Stored records:
= = = = = = =

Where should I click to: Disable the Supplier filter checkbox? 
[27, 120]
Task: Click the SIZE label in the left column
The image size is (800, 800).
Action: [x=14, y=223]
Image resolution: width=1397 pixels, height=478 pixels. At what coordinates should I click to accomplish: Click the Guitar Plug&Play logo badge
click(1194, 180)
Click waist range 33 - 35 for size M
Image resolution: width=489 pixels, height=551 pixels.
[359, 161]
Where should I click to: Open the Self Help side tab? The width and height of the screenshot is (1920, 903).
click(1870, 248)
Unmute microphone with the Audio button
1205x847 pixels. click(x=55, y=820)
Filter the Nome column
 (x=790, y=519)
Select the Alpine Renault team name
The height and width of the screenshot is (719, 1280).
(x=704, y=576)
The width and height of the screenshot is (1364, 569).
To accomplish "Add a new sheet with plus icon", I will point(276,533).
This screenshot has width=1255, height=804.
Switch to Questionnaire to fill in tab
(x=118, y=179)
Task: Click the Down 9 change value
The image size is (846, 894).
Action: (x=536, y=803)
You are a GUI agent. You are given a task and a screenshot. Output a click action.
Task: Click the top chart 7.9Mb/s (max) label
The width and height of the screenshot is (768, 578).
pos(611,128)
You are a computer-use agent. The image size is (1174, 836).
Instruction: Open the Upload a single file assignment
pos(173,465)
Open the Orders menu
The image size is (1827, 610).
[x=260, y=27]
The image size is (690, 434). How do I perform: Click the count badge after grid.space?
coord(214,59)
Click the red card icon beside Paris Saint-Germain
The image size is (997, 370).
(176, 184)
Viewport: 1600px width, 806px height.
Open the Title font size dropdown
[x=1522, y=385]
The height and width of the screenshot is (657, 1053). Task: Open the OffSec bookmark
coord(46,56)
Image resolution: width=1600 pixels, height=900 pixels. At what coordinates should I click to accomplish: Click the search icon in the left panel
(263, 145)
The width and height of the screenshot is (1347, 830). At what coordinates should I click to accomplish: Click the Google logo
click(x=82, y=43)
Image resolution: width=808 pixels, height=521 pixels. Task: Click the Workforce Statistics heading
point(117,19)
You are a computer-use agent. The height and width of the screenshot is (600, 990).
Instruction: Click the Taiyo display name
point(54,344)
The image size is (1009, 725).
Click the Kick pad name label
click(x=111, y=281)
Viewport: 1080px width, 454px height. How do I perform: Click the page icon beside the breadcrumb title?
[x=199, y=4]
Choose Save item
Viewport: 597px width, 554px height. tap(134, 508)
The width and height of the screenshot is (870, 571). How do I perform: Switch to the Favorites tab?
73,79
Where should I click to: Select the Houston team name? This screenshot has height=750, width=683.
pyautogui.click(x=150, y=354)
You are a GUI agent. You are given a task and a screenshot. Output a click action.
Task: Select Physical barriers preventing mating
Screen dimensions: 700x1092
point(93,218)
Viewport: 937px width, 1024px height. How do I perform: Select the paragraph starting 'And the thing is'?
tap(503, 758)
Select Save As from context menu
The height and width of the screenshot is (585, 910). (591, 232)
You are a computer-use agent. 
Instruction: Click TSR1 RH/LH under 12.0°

= = = = = = =

Taking the lines above one at a time, give the number of them that contain the string "computer". Add nothing else.

■ **Solution for this exercise**
3